В OpenSSL ликвидирована опасная уязвимость, позволявшая злоумышленнику расшифровывать HTTPS трафик

[Wellend]

Шо, опять?!

[Lure_of_Chaos]

Наблюдаем появление блекхет-математиков, не все же через социальную инженерию по заветам Митника ломать.
А такие дыры требуют особой подготовки для обнаружения.
Поэтому, ждите еще.

[J_o_k_e_R]

Отвратная статья, которая на самом деле перевод чуть менее отвратной статьи.
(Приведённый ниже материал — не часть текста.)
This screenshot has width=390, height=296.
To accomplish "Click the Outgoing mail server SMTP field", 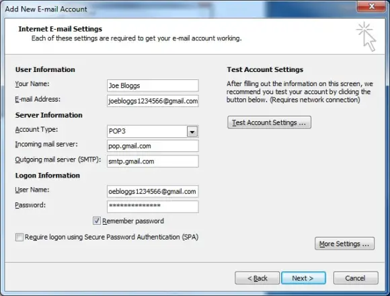I will pos(153,161).
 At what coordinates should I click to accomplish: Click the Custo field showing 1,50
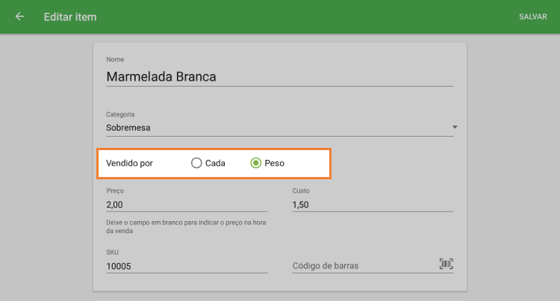click(x=373, y=205)
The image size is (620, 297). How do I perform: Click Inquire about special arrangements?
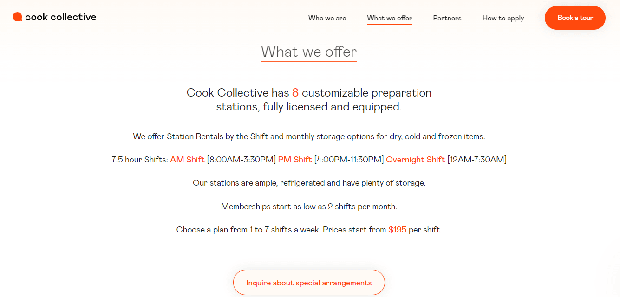(x=309, y=282)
Ни номера CVE (CVE-2016-0701).
Противоречивые по смыслу абзацы:

Например, Apache использует опцию SSL_OP_SINGLE_DH_USE. BoringSSL также не подвергается опасности, поскольку избавился от поддержки SSL_OP_SINGLE_DH_USE еще несколько месяцев назад, а LibreSSL поступил аналогично на прошлой неделе.
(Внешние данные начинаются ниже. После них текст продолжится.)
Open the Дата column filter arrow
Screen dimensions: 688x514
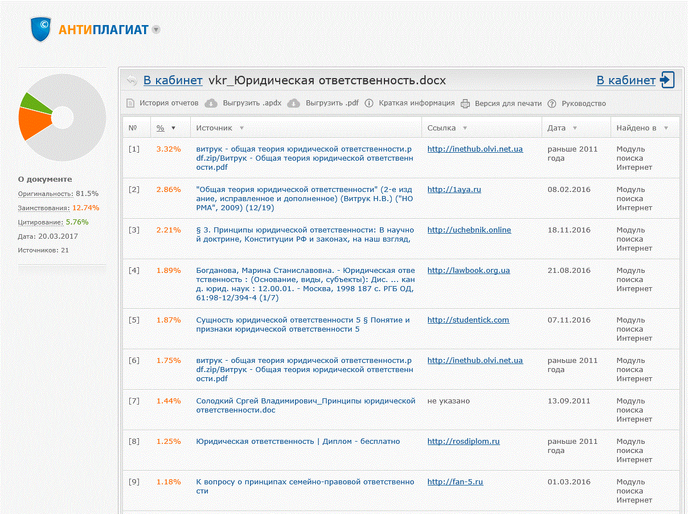tap(575, 128)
Скажите мне кто-нибудь, никуда больше не подглядывая, нужно ли включать SSL_OP_SINGLE_DH_USE?

Уязвимости подвержена только версия 1.0.2, которая достаточно мало распространена. Фикс для 1.0.1 выпущен «на всякий случай».

В общем не читайте перед завтраком советских газет marks 'a. Он совсем обализарел, к сожалению.

Читайте первоисточники. Они рулят.

[ComodoHacker]

Что интересно, раньше они позволяли себе такие небрежные заметки только на Гиктаймс. А теперь — везде.

[grossws]

Это просто вы внимания не обращали. Такая ализаровщина творится уже год, если не больше.